What needs to be done:
Set down, please, exactly the lines below that run from the line with "Given: Tick the" to the line with "The image size is (1456, 838).", both lines included.

Given records:
*** Begin section ***

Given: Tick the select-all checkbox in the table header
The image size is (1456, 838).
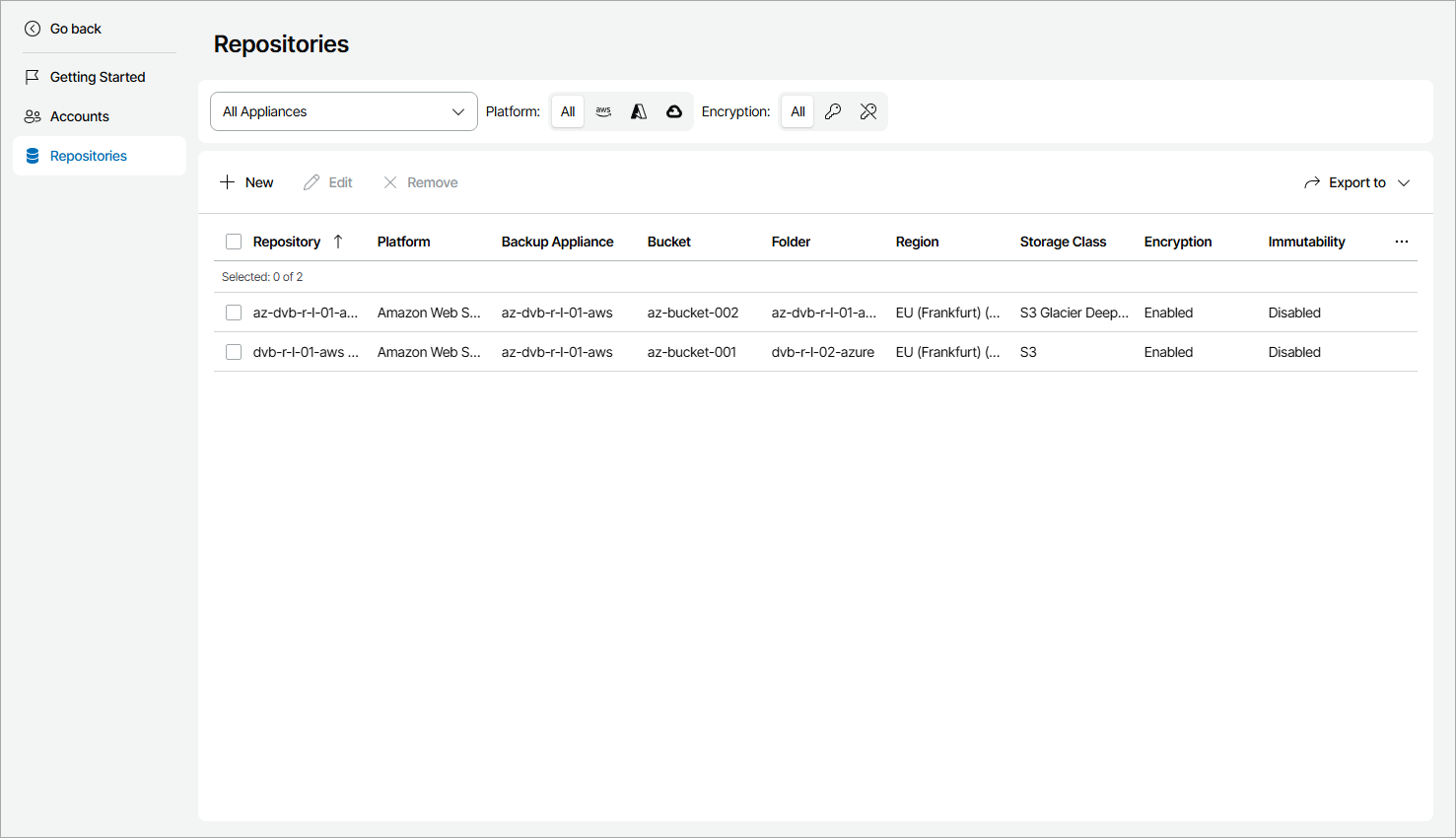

*** End section ***
*** Begin section ***

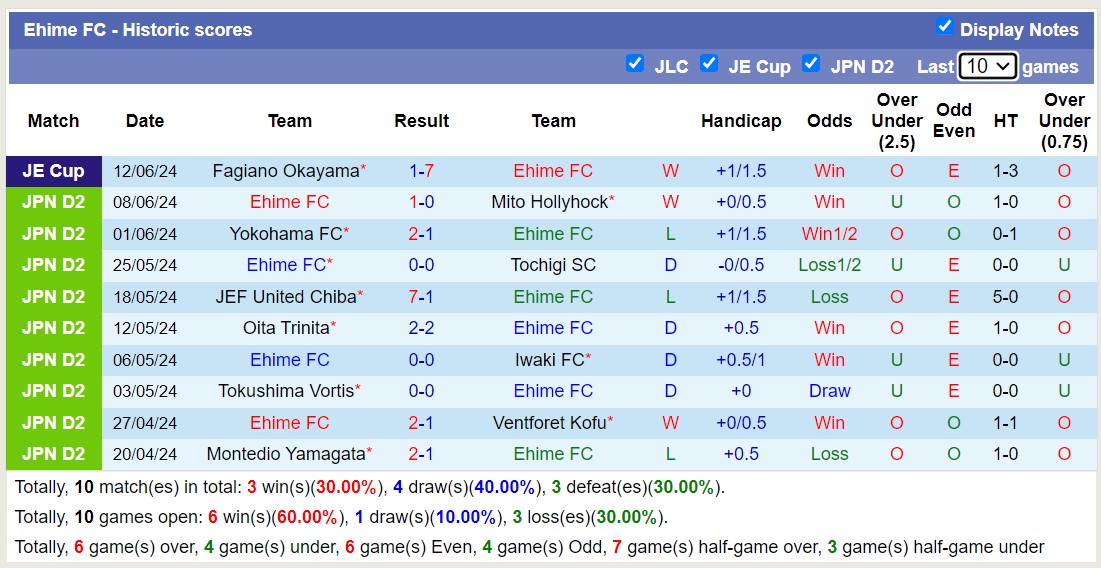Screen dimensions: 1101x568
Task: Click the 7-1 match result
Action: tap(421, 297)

*** End section ***
*** Begin section ***

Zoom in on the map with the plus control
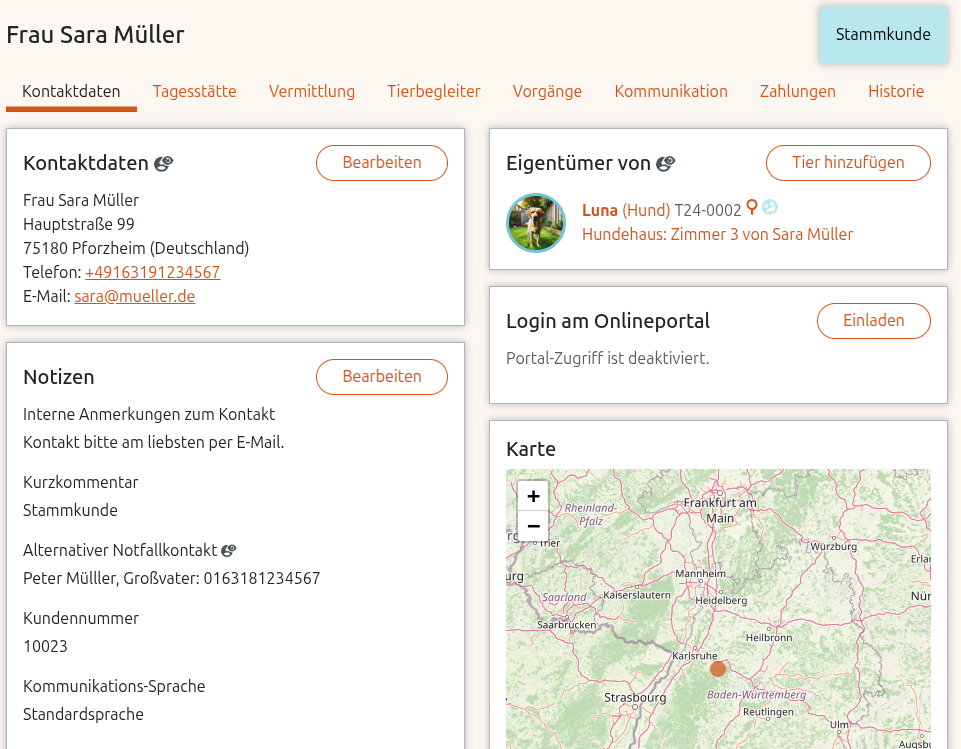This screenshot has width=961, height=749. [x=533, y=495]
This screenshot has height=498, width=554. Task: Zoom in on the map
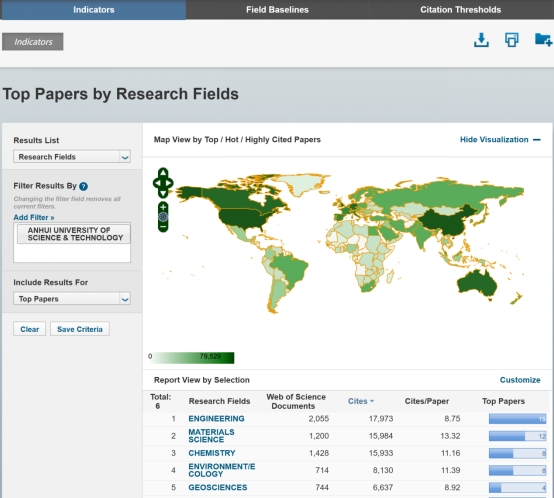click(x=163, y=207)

*** End section ***

Output of the exercise:
Given: Tick the select-all checkbox in the table header
The image size is (1456, 838).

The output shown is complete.